Bugünlerde
akıl kâselerini doldurmaya girişmiş yeni bir ideolojik harekât var. Adı değerler harekatı.
Türkiye’nin
toprak bütünlüğünü ve Türk ulusunun egemenlik haklarını tehdit etse de; PKK/YPG
gibilerini ağır silahlarla açıkça donatsa da; ‘Batıcıyız, Batılıyız, Batıylayız’ diyenler, batıcılıklarının “batılı değerler” olduğunu söylüyorlar.
Batı
medeniyetçileri ‘değerler’ bayrağı sallaya dursun, bir yandan evrenselci-liberal
sermayedarlar, bir yandan ümmetçi-liberal kadrolar, toplumsal alanı ‘değerler’e bezediler. piyasa
‘değer’cileri kampanyalarını çoktan projelendirdiler; küreselci ümmetçiler ise
okulların ders kitapları piyasasını
çoktan tuttular.
*
Değerler harekatı,
kısa zaman önce akıl kaselerini hızla dolduran ideolojik söz ve kavram
harekatlarına benziyor. 1980’li yıllardaki ‘çevre’,
1990’lı yıllardaki ‘öteki’, 2000’li
yıllardaki ‘insan hakları’ ve elbette
‘küreselleşme’ laflarının büyülü
yükselişlerine…
Çok
geçmez, bunun da kaynağıyla hedeflerini, türleriyle aktörlerini hep birlikte
tüm ayrıntılarıyla öğrenmeye başlarız.
Ama
belki elimizi çabuk tutmakta yarar var.
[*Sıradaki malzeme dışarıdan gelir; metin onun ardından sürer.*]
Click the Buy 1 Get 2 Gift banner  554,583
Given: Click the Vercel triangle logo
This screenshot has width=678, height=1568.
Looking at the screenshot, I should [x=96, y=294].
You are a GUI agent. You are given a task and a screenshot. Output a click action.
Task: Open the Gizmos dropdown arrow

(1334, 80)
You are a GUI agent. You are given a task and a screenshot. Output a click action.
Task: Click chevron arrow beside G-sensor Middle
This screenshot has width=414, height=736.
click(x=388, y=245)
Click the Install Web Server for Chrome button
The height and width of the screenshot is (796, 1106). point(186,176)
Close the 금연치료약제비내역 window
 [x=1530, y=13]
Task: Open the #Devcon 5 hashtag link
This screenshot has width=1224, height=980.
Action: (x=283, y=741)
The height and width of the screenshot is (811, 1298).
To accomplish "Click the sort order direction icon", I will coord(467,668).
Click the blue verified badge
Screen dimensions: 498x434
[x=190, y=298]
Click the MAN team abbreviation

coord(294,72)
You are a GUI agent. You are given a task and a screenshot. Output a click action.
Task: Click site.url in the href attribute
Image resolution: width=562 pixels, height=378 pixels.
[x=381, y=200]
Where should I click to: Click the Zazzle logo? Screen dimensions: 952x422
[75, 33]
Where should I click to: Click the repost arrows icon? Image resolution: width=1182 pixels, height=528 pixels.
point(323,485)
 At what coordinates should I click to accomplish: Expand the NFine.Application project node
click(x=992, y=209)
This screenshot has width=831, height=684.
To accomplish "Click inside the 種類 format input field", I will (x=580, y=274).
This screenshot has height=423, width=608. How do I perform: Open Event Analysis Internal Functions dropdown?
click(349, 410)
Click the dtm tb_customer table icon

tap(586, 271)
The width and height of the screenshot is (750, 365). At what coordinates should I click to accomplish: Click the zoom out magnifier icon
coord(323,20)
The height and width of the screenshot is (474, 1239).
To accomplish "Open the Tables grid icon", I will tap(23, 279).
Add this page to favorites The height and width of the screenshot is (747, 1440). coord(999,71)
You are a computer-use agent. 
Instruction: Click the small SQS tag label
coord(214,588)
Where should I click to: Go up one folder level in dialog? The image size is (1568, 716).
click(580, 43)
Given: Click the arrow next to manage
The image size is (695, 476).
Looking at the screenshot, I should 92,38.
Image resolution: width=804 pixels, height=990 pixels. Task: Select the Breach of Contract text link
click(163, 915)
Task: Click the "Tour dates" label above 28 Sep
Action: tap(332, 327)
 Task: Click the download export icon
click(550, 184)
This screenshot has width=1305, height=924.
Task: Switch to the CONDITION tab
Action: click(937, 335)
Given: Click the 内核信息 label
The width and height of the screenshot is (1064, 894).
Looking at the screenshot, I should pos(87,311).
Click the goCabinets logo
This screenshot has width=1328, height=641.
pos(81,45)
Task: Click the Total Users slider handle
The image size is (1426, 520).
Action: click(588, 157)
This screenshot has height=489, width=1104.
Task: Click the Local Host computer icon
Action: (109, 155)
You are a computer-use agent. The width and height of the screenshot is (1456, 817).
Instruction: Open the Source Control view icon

Daha şimdiden, ömrü boyunca ilkeler’den söz eden biz bile artık
ilkeler yerine “değerler”den söz
etmeye başlamış olabiliriz. Hepimizin kendi düşüncesiyle dilini bir genel
kontrolden geçirmesi hiç fena olmaz.
*
Küreselcilik
saldırısında olduğu gibi, şimdi de iki emredici düzen el ele yürüyor.
Bunlardan
biri liberallerin neredeyse ilahi, insanlığın varoluşuyla birlikte ortaya
çıktığı iddiasında oldukları ‘piyasa
değerleri’. Öbürü ise, farklı dinlerin insanlığın özünde gömülü olduğu ve
bu gömüyü yalnızca ve yalnızca kendilerinin bulup çıkardığı iddiasında oldukları,
sıfatını koymaya gerek görmedikleri ‘değer’
silsileleri.
Bir
önceki dönemde gözlemlediğimiz hareket tarzıyla aynı tarz.
Daha
dündü. Küreselcilik, bilimsel akla açılan savaşla el ele yürümüştü. Aklın tüm
çalışma yöntemlerine “dar pozitivizm”
deyip, araştırma-incelemeyi “yorumsamacılık”tan
ibaret ilan etmişti. Herkesin gerçekliği
kendine demiş, insanlığı bilinmezlikler içinde yönsüz-pusulasız bırakmıştı.
Bunu
niye yaptığı kısa bir süre içinde ortaya çıkmıştı. Bütün cafcaflı
felsefi-metodolojik sözlerden sonra, bayrağı dinsel kurumlar aldı. Küreselleşmeciler
bilimsiz-bilgisiz, sezgilerine teslim olmaya çağırılan insanlığa, medeniyetler
(dinler) arası kavga korkutmacası yapıp dinler-arası diyalogculuğu sundular. Dünya
iktidarını özlemiş diyalogcular hevesle sahneye çıktılar. Misyonları ‘evrensel değerleri kurumlaştırmak’ idi;
küresel piyasanın ruh-düşünce inşası için yardımına koştular.
Malum
işler kötü gitti. Küreselcilik söndü.
Öyle
görünüyor ki, büyük atakları boşa çıkanlar, şimdi varlıklarını değerler harekâtı ile sürdürme
gayretindeler. Gayretleri hukuksal, siyasal, toplumsal, tarihsel gerçeklerin ilkelerini/yasalarını mülga
ilan edip, bunların yerine, aralarında pazarlıkla bağlayacakları bir “insanlığın değerleri!” listesi
koymaktan ibaret. Elbette bu liste, kutsallıkla korumaya alınacak bir liste
olacak.
*
Değerler
harekâtına dikkat etmeliyiz.
Gayret
edilen şey, piyasa ve dinsel kurumlar işbirliğiyle örülen bir tür ‘üstün düzen’ arayışı görüntüsü veriyor.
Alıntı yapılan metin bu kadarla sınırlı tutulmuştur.